84

Haftanın ikinci bölümünden selam olsun!

Korkusuz, paniksiz, keyifle okuyacağınız bir bölüm geliyor. E bu da böle son bölüm zaten, tadını çıkarın :D

Keyifli okumalar,

E.Ç.

***

Sugar, sugar...

***

BÖLÜM 84:

FIRTINA ÖNCESİ

"Biraz daha cevap vermezsen durum gerçekten garipleşecek," dedi Mars.

Gülemedim. Sevinemedim. Duyduklarımı tam olarak idrak bile edemedim. Bilmem kaçıncı kez ağzım açılıp kapandı. Bu şekilde bir balığa benziyor olmalıydım. Belki bu denli şoka girmem garipti. Belki son bir iki günde yaşananlar beni bu ana hazırlamalıydı.

Hazırlamamıştı ve ben kesinlikle şoktaydım.

Mars'ın ölümden dönmesi öyle büyük bir mucizeydi ki aramızdaki yakınlaşmayı sorgulayacak vaktim olmamıştı. Muhtemelen içten içe geçici olduğunu düşünüyordum. İkimiz de korkmuştuk, ikimiz de şaşkındık, ikimiz de uzun vadeli bir plan yapamayacak kadar kayıptık. Mars'ın birine bağlanmakla ilgili ne düşündüğünü gayet iyi biliyordum. Beni kendinden uzaklaştırmak için yapmadığı saçmalık kalmamıştı. O halde ne olmuştu? Ne değişmişti de şimdi bana böyle bir şey soruyordu? Düşüncem bir anda dilimden döküldü.

"Neden?"

Mars tepkimi de bu soruyu da beklemiyordu. Gözleri kısıldı, başı hafifçe yan yattı. "Neden?" diye tekrarladı. "Neden mi kız arkadaşım olmanı istiyorum?"

Evet, soru buydu. Sıkıntıyla alt dudağımı ısırdım. "Birine değer vermek istemediğini söylemiştin," dedim.
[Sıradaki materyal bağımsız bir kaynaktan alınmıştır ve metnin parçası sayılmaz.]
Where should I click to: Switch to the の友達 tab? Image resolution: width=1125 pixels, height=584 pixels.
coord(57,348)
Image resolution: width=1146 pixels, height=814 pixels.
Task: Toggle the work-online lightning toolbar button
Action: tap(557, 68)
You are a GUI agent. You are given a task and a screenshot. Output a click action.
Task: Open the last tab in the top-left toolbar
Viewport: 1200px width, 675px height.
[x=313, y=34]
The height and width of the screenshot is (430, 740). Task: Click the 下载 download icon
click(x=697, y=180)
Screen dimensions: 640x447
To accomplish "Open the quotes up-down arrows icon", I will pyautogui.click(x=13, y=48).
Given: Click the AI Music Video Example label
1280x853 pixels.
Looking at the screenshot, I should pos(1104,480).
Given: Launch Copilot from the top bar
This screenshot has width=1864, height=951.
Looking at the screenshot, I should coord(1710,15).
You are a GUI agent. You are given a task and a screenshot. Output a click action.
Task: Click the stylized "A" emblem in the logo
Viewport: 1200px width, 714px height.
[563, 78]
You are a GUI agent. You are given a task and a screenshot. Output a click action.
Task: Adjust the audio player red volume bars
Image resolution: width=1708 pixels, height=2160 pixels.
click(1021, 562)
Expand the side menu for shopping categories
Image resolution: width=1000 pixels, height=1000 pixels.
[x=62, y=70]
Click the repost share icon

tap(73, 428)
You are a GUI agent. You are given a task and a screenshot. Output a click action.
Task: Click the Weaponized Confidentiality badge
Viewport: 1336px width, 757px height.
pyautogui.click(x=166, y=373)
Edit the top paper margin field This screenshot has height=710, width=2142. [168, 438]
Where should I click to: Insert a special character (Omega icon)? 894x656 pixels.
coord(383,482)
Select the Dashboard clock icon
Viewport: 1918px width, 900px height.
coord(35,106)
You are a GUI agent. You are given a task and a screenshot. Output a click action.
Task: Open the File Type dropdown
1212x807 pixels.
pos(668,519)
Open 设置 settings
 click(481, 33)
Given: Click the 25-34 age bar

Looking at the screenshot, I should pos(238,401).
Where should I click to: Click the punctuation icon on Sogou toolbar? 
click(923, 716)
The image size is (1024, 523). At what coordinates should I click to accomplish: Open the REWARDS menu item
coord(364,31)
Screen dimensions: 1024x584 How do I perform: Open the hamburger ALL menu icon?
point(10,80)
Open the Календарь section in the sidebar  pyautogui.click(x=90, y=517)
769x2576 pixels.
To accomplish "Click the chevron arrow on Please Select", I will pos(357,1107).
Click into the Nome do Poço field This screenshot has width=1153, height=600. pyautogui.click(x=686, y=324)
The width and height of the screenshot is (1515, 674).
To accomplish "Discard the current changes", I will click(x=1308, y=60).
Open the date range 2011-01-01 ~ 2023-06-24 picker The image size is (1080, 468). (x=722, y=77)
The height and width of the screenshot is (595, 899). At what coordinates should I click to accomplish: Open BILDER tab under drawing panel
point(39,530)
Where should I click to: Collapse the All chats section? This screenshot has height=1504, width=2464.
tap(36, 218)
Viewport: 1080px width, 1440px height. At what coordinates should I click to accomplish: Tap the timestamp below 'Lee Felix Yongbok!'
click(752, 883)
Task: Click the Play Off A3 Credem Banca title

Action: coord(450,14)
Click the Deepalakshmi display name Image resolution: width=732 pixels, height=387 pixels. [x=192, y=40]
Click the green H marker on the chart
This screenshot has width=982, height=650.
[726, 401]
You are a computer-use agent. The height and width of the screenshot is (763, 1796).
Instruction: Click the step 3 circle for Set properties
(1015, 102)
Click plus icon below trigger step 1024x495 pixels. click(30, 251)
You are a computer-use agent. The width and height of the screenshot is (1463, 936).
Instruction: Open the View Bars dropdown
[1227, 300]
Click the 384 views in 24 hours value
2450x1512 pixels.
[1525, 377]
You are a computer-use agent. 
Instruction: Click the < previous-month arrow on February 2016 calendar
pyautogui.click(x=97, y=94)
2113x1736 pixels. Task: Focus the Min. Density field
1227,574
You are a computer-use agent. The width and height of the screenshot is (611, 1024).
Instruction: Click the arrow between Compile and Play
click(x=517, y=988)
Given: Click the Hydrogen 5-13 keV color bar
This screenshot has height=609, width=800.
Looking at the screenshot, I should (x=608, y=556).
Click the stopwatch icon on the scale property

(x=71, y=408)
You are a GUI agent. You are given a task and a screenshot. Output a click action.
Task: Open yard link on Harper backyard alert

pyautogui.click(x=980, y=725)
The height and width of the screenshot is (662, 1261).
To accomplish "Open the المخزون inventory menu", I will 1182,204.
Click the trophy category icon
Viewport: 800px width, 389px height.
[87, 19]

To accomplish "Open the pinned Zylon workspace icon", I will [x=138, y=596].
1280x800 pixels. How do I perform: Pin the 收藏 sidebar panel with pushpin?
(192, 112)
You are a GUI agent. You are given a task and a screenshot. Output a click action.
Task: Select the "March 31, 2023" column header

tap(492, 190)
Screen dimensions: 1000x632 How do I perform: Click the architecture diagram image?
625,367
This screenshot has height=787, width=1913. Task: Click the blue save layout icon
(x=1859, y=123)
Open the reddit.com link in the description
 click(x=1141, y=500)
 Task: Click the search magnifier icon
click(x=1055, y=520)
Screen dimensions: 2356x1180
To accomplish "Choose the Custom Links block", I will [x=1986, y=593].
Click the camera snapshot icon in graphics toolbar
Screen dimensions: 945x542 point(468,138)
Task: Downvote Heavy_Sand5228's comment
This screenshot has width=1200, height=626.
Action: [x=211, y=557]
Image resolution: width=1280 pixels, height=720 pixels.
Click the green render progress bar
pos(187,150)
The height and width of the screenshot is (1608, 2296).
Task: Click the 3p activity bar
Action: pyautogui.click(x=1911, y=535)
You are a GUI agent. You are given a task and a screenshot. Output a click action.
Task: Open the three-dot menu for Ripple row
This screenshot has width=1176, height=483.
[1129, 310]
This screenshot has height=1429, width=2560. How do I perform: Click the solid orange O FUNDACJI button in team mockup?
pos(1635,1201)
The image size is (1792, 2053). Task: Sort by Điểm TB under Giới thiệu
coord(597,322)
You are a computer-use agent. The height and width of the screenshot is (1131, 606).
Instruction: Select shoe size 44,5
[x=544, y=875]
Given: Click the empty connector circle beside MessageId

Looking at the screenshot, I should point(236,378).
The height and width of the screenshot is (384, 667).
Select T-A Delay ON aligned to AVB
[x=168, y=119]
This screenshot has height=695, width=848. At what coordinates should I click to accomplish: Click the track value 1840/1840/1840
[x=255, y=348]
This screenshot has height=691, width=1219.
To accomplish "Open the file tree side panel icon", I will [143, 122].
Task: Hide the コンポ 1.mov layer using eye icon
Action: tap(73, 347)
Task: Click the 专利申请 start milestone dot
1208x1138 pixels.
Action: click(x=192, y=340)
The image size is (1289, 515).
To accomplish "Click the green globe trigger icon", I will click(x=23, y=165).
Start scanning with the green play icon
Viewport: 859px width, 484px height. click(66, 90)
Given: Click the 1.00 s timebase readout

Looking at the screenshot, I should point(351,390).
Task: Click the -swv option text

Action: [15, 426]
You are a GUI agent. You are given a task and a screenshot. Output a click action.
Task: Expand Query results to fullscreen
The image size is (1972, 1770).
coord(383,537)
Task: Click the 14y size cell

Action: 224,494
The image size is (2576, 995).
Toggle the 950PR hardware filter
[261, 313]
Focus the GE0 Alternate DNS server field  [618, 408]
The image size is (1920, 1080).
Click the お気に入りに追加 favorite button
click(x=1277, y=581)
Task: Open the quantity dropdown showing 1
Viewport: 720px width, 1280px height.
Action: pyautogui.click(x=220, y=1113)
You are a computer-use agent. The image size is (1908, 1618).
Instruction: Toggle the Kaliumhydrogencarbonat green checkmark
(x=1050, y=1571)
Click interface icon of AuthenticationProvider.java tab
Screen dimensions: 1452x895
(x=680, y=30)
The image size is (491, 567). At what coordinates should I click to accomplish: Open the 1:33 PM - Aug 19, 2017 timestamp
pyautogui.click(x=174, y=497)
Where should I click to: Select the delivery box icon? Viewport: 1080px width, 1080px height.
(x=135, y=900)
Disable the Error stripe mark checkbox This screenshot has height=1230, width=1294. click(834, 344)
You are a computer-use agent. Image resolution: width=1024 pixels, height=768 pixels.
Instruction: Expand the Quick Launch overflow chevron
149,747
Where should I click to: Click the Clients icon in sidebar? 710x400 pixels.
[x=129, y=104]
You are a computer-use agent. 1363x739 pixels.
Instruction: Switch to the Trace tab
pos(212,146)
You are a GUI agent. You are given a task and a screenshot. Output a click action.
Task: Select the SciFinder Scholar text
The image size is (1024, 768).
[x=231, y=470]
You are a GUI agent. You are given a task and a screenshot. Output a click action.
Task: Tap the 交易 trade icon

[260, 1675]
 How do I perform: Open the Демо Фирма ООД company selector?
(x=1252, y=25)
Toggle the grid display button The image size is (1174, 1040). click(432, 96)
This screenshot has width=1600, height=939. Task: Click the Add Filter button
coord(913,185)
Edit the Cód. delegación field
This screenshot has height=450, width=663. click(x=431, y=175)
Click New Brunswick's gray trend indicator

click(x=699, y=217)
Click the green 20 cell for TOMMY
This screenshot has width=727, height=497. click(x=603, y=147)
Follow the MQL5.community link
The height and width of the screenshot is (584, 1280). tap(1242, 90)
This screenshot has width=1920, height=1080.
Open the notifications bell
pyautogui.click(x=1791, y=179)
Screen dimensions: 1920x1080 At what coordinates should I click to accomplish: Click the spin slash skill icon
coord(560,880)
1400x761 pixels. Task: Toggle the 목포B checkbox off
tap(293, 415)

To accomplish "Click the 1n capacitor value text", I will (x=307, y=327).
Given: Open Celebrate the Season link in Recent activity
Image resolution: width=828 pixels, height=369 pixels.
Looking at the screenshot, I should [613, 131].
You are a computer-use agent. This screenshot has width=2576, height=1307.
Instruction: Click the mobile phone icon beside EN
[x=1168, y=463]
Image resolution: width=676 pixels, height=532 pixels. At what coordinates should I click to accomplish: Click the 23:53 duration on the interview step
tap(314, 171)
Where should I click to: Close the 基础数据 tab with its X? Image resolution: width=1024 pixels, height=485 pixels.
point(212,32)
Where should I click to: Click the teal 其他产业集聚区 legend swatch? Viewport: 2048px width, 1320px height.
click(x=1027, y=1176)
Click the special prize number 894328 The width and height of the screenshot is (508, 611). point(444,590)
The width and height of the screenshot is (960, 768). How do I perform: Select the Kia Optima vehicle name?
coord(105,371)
Elimde olmadan düşüncelerim Lea'ya kaydı. Mars'ın kız arkadaşı olduğu, elini tuttuğu zamana... Hepsi bir oyundu. Mars'ın hiç gerçek bir sevgilisi olmamıştı. Peki ya şimdi? Şimdi ne istiyordu Mars?

Çenemden tutup başımı kaldırdı. Yüzündeki ifade yumuşamıştı. Belki de ne düşündüğümü anlamıştı. "İstemiyordum," diye kabul etti sakince. "Sonra... bunu kontrol edebileceğimi düşünecek kadar ahmak olduğumu anladım."

Aramızdaki boşluğu kapadı, belime sarılıp beni kendine çekti. Diğer eli yanağıma kaydığında içim titredi.

"Sana dün de söyledim Olive. Ben hayatımda çok az kişiyi kendimden çok önemsedim ve sen istemesen de o insanlardan biri oldun benim için. Seni kendimden uzak tutarak duygularımı durdurabilirim sandım." Hüzünle gülümsedi. "Ama olmadı, olmuyor, olmayacak. Artık buna eminim. Daha fazla hata yapmak istemiyorum. Daha fazla gerçeği inkar etmek istemiyorum. Daha fazla gelecek korkusuyla bu anı kaybetmek istemiyorum. Ve yanında bir kez daha bir başkasını görürsem... yemin ederim katil olacağım."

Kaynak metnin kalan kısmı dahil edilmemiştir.